(Your instructions): From the first line to the last, output the entries exactly.

(Saved entries)
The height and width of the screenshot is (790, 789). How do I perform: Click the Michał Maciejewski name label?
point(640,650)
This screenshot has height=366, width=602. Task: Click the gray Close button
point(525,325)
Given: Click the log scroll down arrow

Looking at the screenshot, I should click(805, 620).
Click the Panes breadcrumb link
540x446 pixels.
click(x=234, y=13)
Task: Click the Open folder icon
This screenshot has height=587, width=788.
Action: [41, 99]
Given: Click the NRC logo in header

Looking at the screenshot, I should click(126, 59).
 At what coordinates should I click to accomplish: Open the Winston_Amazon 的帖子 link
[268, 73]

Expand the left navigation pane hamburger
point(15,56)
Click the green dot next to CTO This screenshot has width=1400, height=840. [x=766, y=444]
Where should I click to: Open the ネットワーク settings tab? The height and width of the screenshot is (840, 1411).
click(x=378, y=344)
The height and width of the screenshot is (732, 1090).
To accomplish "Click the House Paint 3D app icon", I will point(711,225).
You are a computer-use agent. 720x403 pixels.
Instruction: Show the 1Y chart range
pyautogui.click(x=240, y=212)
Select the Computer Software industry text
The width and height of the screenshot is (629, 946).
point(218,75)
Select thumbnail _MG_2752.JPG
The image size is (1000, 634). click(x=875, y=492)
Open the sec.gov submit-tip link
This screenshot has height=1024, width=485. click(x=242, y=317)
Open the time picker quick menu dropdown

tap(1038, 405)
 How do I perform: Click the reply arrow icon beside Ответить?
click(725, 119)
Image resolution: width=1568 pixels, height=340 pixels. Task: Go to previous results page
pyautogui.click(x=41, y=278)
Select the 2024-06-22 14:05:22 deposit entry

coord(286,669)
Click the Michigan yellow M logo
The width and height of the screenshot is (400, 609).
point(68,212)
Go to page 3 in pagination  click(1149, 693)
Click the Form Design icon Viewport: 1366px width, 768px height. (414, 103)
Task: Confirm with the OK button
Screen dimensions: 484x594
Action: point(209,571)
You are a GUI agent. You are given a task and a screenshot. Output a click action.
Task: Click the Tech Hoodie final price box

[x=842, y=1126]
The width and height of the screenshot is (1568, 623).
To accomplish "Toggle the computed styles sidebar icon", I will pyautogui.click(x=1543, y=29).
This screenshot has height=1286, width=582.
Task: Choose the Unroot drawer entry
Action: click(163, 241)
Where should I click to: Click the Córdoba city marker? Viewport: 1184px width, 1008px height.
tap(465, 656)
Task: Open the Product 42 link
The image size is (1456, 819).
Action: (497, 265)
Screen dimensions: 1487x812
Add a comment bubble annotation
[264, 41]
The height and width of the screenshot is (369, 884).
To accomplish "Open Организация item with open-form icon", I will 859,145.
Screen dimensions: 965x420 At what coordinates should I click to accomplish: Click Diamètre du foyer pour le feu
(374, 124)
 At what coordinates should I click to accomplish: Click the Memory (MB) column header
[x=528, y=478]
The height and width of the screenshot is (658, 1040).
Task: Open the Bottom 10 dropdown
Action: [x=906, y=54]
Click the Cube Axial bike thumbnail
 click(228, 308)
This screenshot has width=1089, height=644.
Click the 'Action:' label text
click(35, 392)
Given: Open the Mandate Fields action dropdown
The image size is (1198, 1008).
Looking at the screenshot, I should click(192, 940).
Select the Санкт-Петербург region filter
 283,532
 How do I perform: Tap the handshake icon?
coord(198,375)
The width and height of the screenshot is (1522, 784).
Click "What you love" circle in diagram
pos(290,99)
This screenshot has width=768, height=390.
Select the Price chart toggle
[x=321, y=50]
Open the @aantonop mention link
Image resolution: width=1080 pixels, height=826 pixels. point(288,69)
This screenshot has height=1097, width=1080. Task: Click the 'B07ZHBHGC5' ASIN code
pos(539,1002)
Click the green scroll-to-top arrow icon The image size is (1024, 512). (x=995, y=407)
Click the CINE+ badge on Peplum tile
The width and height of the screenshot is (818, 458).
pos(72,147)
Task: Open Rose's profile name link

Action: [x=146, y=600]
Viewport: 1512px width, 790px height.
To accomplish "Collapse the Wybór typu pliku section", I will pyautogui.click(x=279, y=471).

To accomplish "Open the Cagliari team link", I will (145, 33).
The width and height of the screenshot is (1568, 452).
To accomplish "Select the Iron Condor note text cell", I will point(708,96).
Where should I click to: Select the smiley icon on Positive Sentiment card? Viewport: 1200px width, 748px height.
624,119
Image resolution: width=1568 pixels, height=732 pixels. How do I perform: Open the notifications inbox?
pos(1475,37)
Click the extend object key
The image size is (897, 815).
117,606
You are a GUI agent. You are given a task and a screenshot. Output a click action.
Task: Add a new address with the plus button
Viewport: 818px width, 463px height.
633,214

(Solution to this exercise):
The height and width of the screenshot is (790, 789). How do I perform: Click the Michał Maciejewski name label?
point(640,650)
This screenshot has height=366, width=602. Task: Click the gray Close button
point(525,325)
Given: Click the log scroll down arrow

Looking at the screenshot, I should click(805, 620).
Click the Panes breadcrumb link
540x446 pixels.
click(x=234, y=13)
Task: Click the Open folder icon
This screenshot has height=587, width=788.
Action: [41, 99]
Given: Click the NRC logo in header

Looking at the screenshot, I should click(126, 59).
 At what coordinates should I click to accomplish: Open the Winston_Amazon 的帖子 link
[268, 73]

Expand the left navigation pane hamburger
point(15,56)
Click the green dot next to CTO This screenshot has width=1400, height=840. [x=766, y=444]
Where should I click to: Open the ネットワーク settings tab? The height and width of the screenshot is (840, 1411).
click(x=378, y=344)
The height and width of the screenshot is (732, 1090).
To accomplish "Click the House Paint 3D app icon", I will point(711,225).
You are a computer-use agent. 720x403 pixels.
Instruction: Show the 1Y chart range
pyautogui.click(x=240, y=212)
Select the Computer Software industry text
The width and height of the screenshot is (629, 946).
point(218,75)
Select thumbnail _MG_2752.JPG
The image size is (1000, 634). click(x=875, y=492)
Open the sec.gov submit-tip link
This screenshot has height=1024, width=485. click(x=242, y=317)
Open the time picker quick menu dropdown

tap(1038, 405)
 How do I perform: Click the reply arrow icon beside Ответить?
click(725, 119)
Image resolution: width=1568 pixels, height=340 pixels. Task: Go to previous results page
pyautogui.click(x=41, y=278)
Select the 2024-06-22 14:05:22 deposit entry

coord(286,669)
Click the Michigan yellow M logo
The width and height of the screenshot is (400, 609).
point(68,212)
Go to page 3 in pagination  click(1149, 693)
Click the Form Design icon Viewport: 1366px width, 768px height. (414, 103)
Task: Confirm with the OK button
Screen dimensions: 484x594
Action: point(209,571)
You are a GUI agent. You are given a task and a screenshot. Output a click action.
Task: Click the Tech Hoodie final price box

[x=842, y=1126]
The width and height of the screenshot is (1568, 623).
To accomplish "Toggle the computed styles sidebar icon", I will pyautogui.click(x=1543, y=29).
This screenshot has height=1286, width=582.
Task: Choose the Unroot drawer entry
Action: click(163, 241)
Where should I click to: Click the Córdoba city marker? Viewport: 1184px width, 1008px height.
tap(465, 656)
Task: Open the Product 42 link
The image size is (1456, 819).
Action: (497, 265)
Screen dimensions: 1487x812
Add a comment bubble annotation
[264, 41]
The height and width of the screenshot is (369, 884).
To accomplish "Open Организация item with open-form icon", I will 859,145.
Screen dimensions: 965x420 At what coordinates should I click to accomplish: Click Diamètre du foyer pour le feu
(374, 124)
 At what coordinates should I click to accomplish: Click the Memory (MB) column header
[x=528, y=478]
The height and width of the screenshot is (658, 1040).
Task: Open the Bottom 10 dropdown
Action: [x=906, y=54]
Click the Cube Axial bike thumbnail
 click(228, 308)
This screenshot has width=1089, height=644.
Click the 'Action:' label text
click(35, 392)
Given: Open the Mandate Fields action dropdown
The image size is (1198, 1008).
Looking at the screenshot, I should click(192, 940).
Select the Санкт-Петербург region filter
 283,532
 How do I perform: Tap the handshake icon?
coord(198,375)
The width and height of the screenshot is (1522, 784).
Click "What you love" circle in diagram
pos(290,99)
This screenshot has width=768, height=390.
Select the Price chart toggle
[x=321, y=50]
Open the @aantonop mention link
Image resolution: width=1080 pixels, height=826 pixels. point(288,69)
This screenshot has height=1097, width=1080. Task: Click the 'B07ZHBHGC5' ASIN code
pos(539,1002)
Click the green scroll-to-top arrow icon The image size is (1024, 512). (x=995, y=407)
Click the CINE+ badge on Peplum tile
The width and height of the screenshot is (818, 458).
pos(72,147)
Task: Open Rose's profile name link

Action: [x=146, y=600]
Viewport: 1512px width, 790px height.
To accomplish "Collapse the Wybór typu pliku section", I will pyautogui.click(x=279, y=471).

To accomplish "Open the Cagliari team link", I will (145, 33).
The width and height of the screenshot is (1568, 452).
To accomplish "Select the Iron Condor note text cell", I will point(708,96).
Where should I click to: Select the smiley icon on Positive Sentiment card? Viewport: 1200px width, 748px height.
624,119
Image resolution: width=1568 pixels, height=732 pixels. How do I perform: Open the notifications inbox?
pos(1475,37)
Click the extend object key
The image size is (897, 815).
117,606
You are a GUI agent. You are given a task and a screenshot. Output a click action.
Task: Add a new address with the plus button
Viewport: 818px width, 463px height.
633,214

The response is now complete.